Por isso devemos perguntar-nos: Que faço eu dum dom tão grande ao longo da viagem da minha vida? A parábola diz-nos que os dois primeiros servos multiplicam o dom recebido, enquanto o terceiro, em vez de confiar no seu senhor, tem medo dele e fica como que paralisado, não arrisca, não se empenha, acabando por enterrar o talento. Isto aplica-se também a nós: podemos multiplicar o que recebemos, fazendo da vida uma oferta de amor pelos outros, ou então podemos viver bloqueados por uma falsa imagem de Deus e, com medo, esconder debaixo da terra o tesouro que recebemos, pensando só em nós mesmos, sem nos apaixonarmos por nada além das nossas comodidades e interesses, sem nos comprometermos.

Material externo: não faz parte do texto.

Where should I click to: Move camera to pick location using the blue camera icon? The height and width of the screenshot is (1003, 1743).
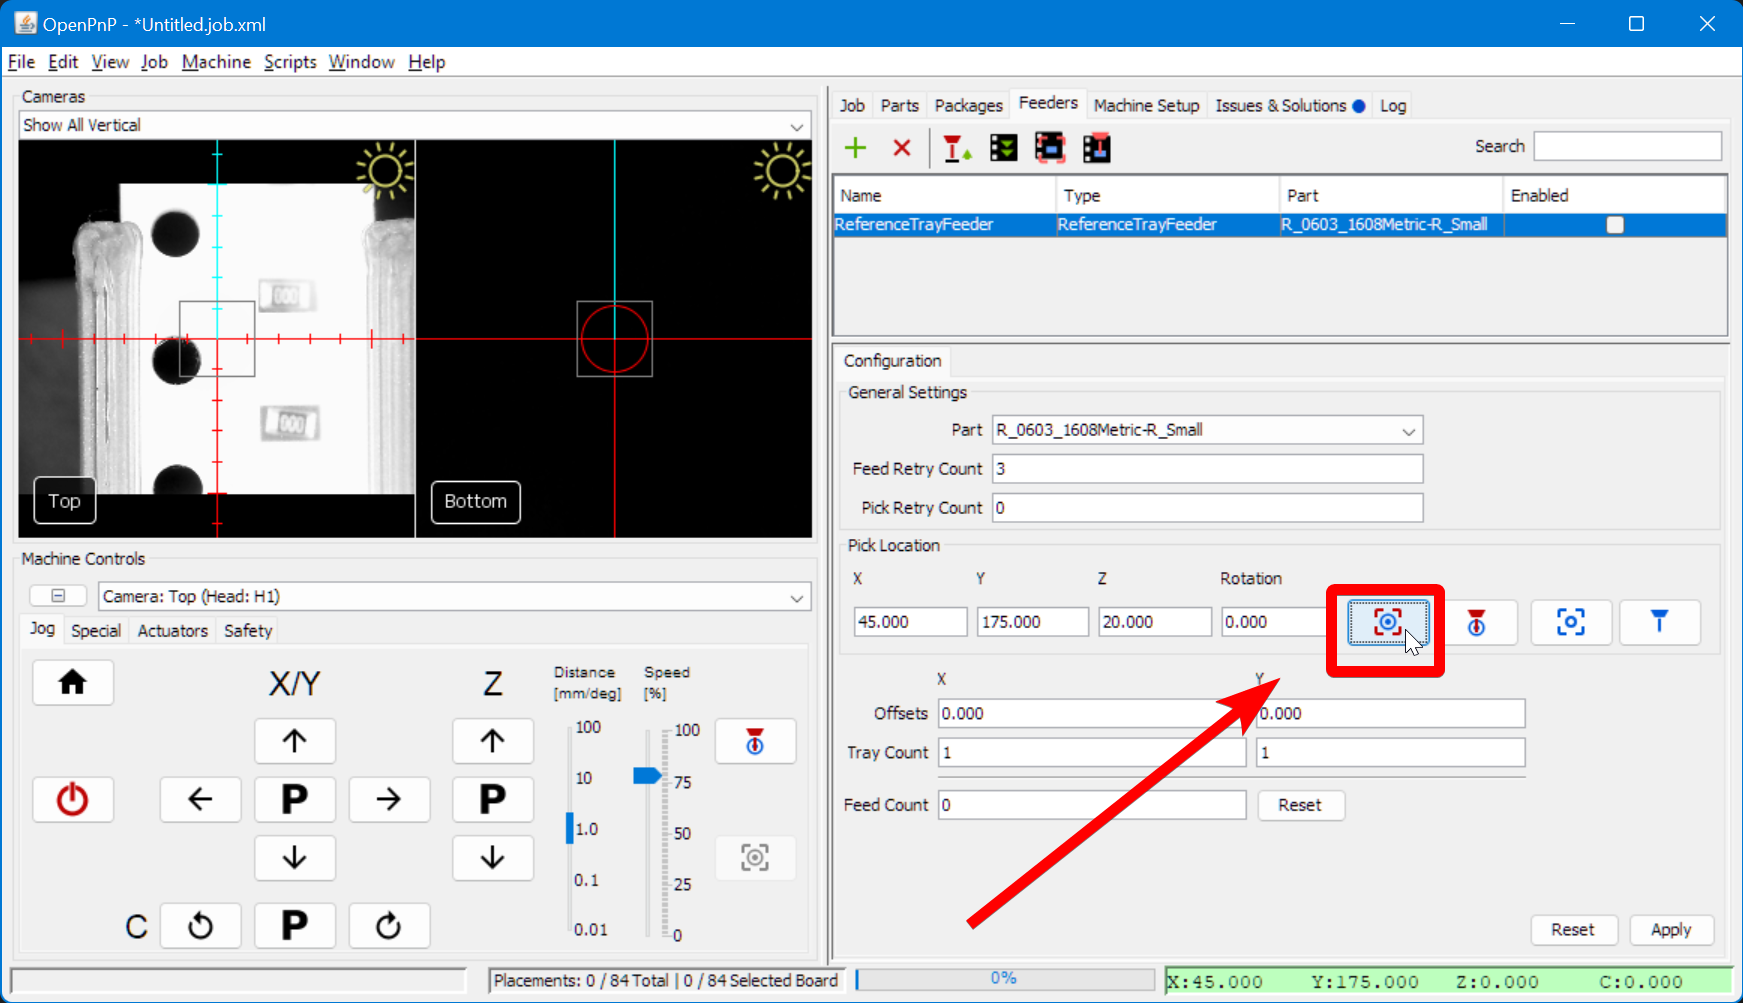(x=1570, y=622)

Pois bem, meus irmãos e irmãs! Neste Dia Mundial dos Pobres, a parábola dos talentos é uma advertência para verificar com que espírito estamos a enfrentar a viagem da vida. Recebemos do Senhor o dom do seu amor e somos chamados a tornar-nos dom para os outros. O amor com que Jesus cuidou de nós, o azeite da misericórdia e da compaixão com que tratou as nossas feridas, a chama do Espírito com que abriu os nossos corações à alegria e à esperança, são bens que não podemos guardar só para nós, administrar à nossa vontade ou esconder debaixo da terra. Cumulados de dons, somos chamados a fazer-nos dom. As imagens usadas pela parábola são muito eloquentes: se não multiplicarmos o amor ao nosso redor, a vida some-se nas trevas; se não colocarmos em circulação os talentos recebidos, a existência acaba debaixo da terra, ou seja, como se já estivéssemos mortos (cf. 25, 25.30).
Por isso pensemos nas inúmeras pobrezas materiais, culturais e espirituais do nosso mundo, nas existências feridas que povoam as nossas cidades, nos pobres tornados invisíveis, cujo grito de dor é sufocado pela indiferença geral duma sociedade atarefada e distraída. Pensemos em quantos estão oprimidos, cansados, marginalizados, nas vítimas das guerras e naqueles que deixam a sua terra arriscando a vida; naqueles que estão sem pão, sem trabalho e sem esperança. Quando se pensa nesta multidão imensa de pobres, a mensagem do Evangelho resulta clara: não enterremos os bens do Senhor! Ponhamos em circulação a caridade, partilhemos o nosso pão, multipliquemos o amor! A pobreza é um escândalo. Quando o Senhor voltar, pedir-nos-á contas e – como escreve Santo Ambrósio – dir-nos-á: «Porquê tolerastes que tantos pobres morressem de fome, quando dispunhas de ouro com o qual obter alimento para lhes dar? Porquê tantos escravos foram vendidos e maltratados pelos inimigos, sem que ninguém fizesse nada para os resgatar?» (As Obrigações dos Ministros: PL 16, 148-149).
Rezemos para que cada um, segundo o dom recebido e a missão que lhe foi confiada, se comprometa a «pôr a render a caridade» e a aproximar-se de qualquer pobre. Rezemos para que também nós, no termo da nossa viagem, depois de ter acolhido Cristo nestes irmãos e irmãs com quem Ele próprio Se identificou (cf. Mt 25, 40), possamos ouvir dizer-nos: «Muito bem, servo bom e fiel (…). Entra no gozo do teu senhor» (Mt 25, 21).